AI-powered clinical support app

Scope

Early triage and diagnostic assistance

Core KPI

Faster identification of rare genetic syndromes

Overview

Rare genetic syndromes are often diagnosed late, since facial features are subtle and vary by age and ethnicity. Shortages of genetic specialists further delay exams, diagnosis, and treatment, especially in underserved regions.

FDNA set out to create an AI-driven solution to assist clinicians in early triage, providing actionable insights to accelerate confirmatory testing and treatment.

The Challenge

  • Rare syndromes are hard to detect early due to subtle, variable facial features.

  • Diagnoses depend on scarce genetic specialists.

  • Long delays in exams and diagnosis slowed access to treatment.

  • Needed a solution usable by hospitals, clinics, and research centers globally.

Our Solution

We built an AI-powered application that supports early triage of rare syndromes:

  • Guided photo capture – standardized patient images via mobile app.

  • AI analysis – computer vision identifies facial landmarks and patterns, producing a ranked list of possible syndromes with confidence scores.

  • Explainability – highlights regions of the face influencing the AI’s suggestion.

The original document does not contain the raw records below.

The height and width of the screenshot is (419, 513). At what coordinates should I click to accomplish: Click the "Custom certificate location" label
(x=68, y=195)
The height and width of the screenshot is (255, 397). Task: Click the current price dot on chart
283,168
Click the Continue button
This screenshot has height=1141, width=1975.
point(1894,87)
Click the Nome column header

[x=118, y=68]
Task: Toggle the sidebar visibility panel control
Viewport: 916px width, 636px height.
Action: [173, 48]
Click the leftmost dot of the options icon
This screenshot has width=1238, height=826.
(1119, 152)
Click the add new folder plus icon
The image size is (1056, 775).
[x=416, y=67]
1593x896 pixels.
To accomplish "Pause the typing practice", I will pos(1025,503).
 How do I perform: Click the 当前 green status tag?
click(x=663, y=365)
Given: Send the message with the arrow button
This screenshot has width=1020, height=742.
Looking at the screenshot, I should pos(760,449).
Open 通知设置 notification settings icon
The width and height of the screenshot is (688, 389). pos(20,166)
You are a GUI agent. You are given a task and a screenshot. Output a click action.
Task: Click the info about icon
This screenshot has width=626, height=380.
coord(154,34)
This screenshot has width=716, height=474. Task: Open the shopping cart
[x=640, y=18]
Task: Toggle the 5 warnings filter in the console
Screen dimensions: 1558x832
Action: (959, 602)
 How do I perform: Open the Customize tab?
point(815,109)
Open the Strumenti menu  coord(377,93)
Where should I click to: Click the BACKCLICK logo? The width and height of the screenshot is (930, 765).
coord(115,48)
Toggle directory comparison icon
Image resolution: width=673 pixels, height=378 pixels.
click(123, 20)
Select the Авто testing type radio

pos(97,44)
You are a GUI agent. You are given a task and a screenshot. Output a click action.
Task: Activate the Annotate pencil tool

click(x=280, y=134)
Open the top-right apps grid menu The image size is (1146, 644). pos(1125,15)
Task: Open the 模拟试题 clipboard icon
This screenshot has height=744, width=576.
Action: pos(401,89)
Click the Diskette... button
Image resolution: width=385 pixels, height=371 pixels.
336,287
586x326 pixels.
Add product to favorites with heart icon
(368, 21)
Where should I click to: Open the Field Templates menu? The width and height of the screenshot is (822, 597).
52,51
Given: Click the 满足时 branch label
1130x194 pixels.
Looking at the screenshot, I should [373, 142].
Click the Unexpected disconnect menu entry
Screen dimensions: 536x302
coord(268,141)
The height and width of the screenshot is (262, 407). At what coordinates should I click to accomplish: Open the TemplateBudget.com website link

  • Clinical workflow integration – simple flow: capture → instant analysis → report with next-step recommendations.

Business Benefits

  • Earlier triage – supports diagnosis even in young children.
  • Decision support – empowers non-specialist teams with standardized analysis.
  • Equitable access – lightweight tool for regions with limited genetic expertise.
  • Continuous learning – each case enriches the system to better capture subtle signals.

How It Works

Photo capture

Clinician takes standardized patient photos.

Computer vision

System detects proportions and facial landmarks.

AI analysis

Trained models suggest possible syndromes with confidence scores.

Report generation

Structured output with highlighted facial regions and recommendations.

Technical Highlights

  • Computer vision to detect and measure facial features.

  • Supervised learning trained with clinically validated cases.

  • Bias calibration by age, ethnicity, and angle for fairer results.

  • Structured reports with regions of attention and patient history.

Key Results

Provides early triage of genetic syndromes for clinicians.

Reduces reliance on scarce genetic specialists.

Expands access to quality diagnostics in underserved areas.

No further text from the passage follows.